Centrale nucléaire de Bushehr: vue moderne (photo de 2015)
Le transfert définitif de la centrale nucléaire de Bushehr à l'Iran a eu lieu en septembre 2013, avec un léger retard par rapport au dernier calendrier convenu par les deux parties.
Bon, par rapport aux plans initiaux, le retard était de plusieurs années. Le report répété de la mise en service de la centrale nucléaire de Bushehr - le plus souvent pour des raisons techniques, mais parfois aussi politiques - a été plus d'une fois considéré par l'opinion publique du pays comme une concession à la Russie face aux pressions occidentales. Jusqu'à présent, en Iran, de nombreux spécialistes et politiciens orientés vers l'Occident spéculent que la coopération avec Moscou est associée à un certain risque.

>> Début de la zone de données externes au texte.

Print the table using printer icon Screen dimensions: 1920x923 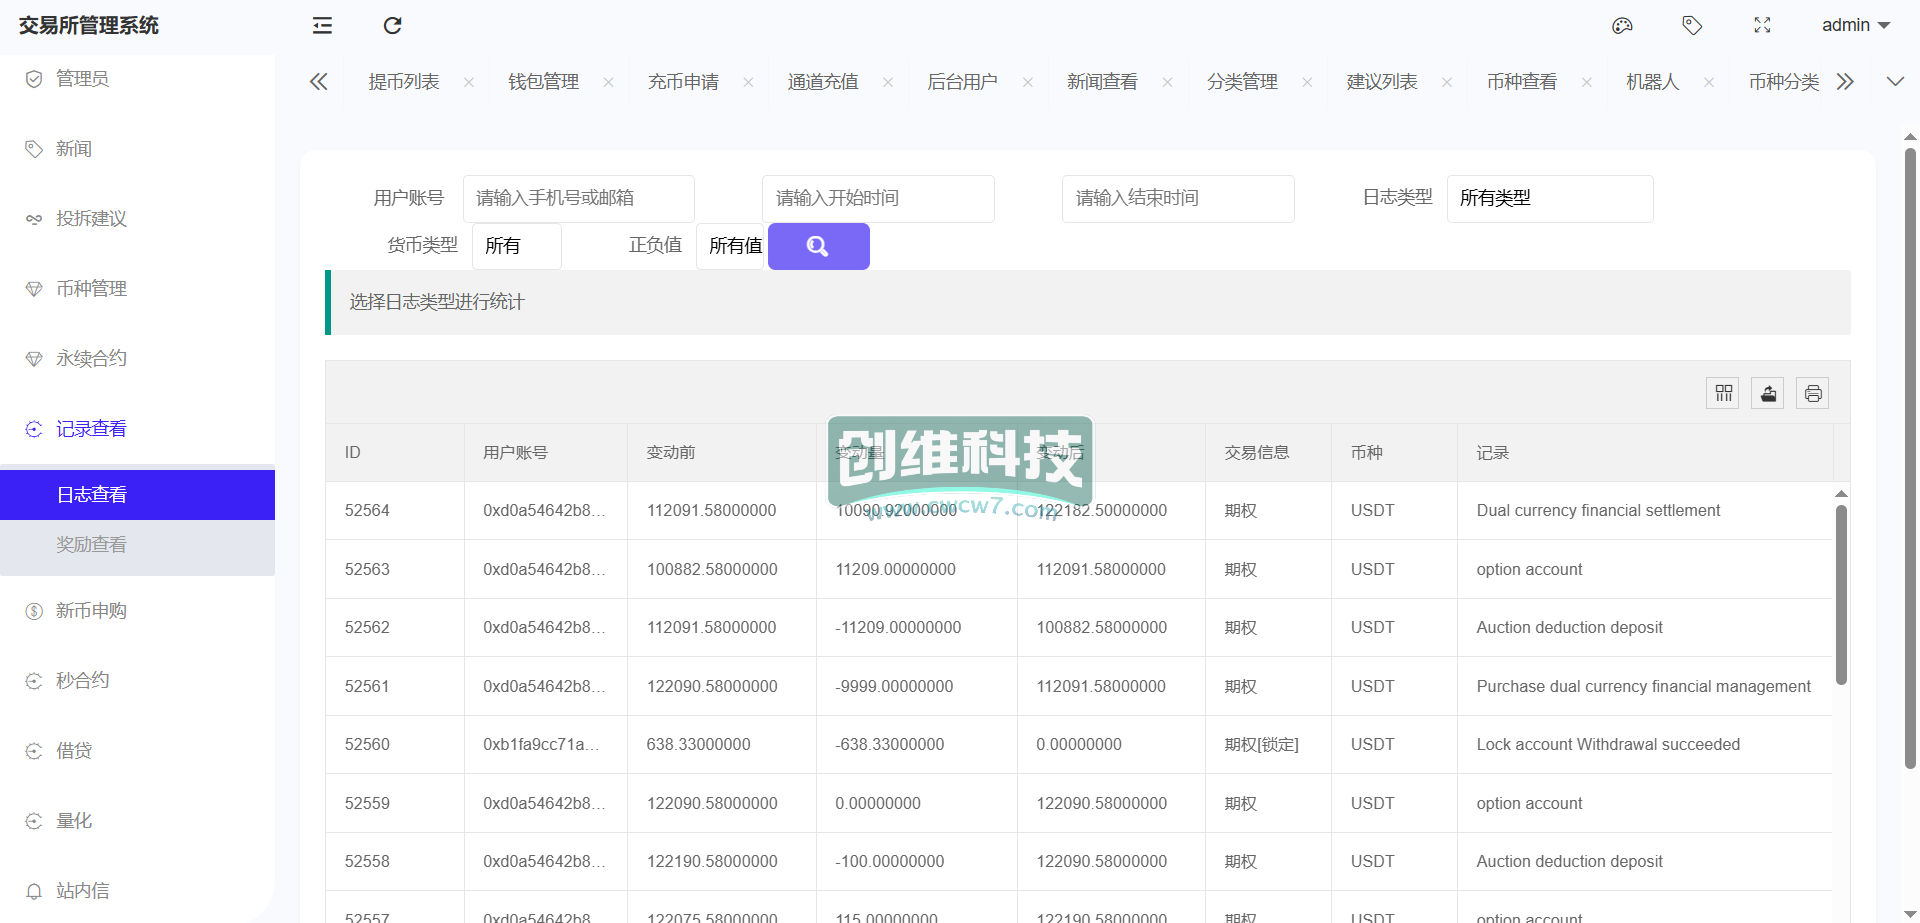pyautogui.click(x=1813, y=393)
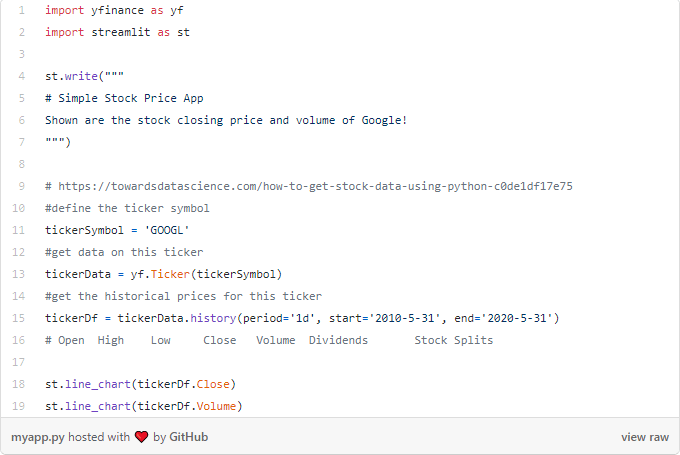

Quoi qu'il en soit, les spécialistes d'Atomenergostroy préparent actuellement la documentation de pré-conception pour la construction d'au moins trois autres unités de puissance à Bushehr. L'Iran ne cache pas son intention de commander plusieurs autres centrales nucléaires à la Russie; le président Hassan Rouhani a souligné à plusieurs reprises que le gouvernement poursuivrait les négociations avec Moscou sur le développement de l'énergie nucléaire dans le pays.
« Nous négocions cette question depuis longtemps », a-t-il déclaré. "J'espère que tout se déroulera selon le calendrier et que l'Iran pourra continuer à construire des centrales nucléaires et à poursuivre sa coopération." Apparemment, le prochain "puzzle atomique" Téhéran et Moscou pourra se monter beaucoup plus rapidement. De plus, la Turquie a récemment rejoint la coopération nucléaire avec la Russie - l'un des membres de la troïka politique, qui fait des efforts non pas virtuels, mais réels pour résoudre pacifiquement la crise prolongée en Syrie.